### EXERCISE PROMPT
From the records below, report the number of lines that contain "target", and add nothing.

Stored records:
══════════════════════════════
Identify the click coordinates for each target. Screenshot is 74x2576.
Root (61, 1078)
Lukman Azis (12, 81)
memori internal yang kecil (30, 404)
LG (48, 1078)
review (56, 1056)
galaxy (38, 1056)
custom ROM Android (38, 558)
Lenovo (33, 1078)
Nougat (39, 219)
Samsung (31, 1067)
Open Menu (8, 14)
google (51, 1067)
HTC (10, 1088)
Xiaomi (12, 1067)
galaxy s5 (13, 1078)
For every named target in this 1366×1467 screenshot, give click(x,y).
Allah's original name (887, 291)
══════════════════════════════
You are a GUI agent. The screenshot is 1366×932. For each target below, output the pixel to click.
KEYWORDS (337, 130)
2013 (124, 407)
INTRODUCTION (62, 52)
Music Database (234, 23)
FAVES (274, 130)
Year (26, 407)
══════════════════════════════
### ANSWER BELOW
3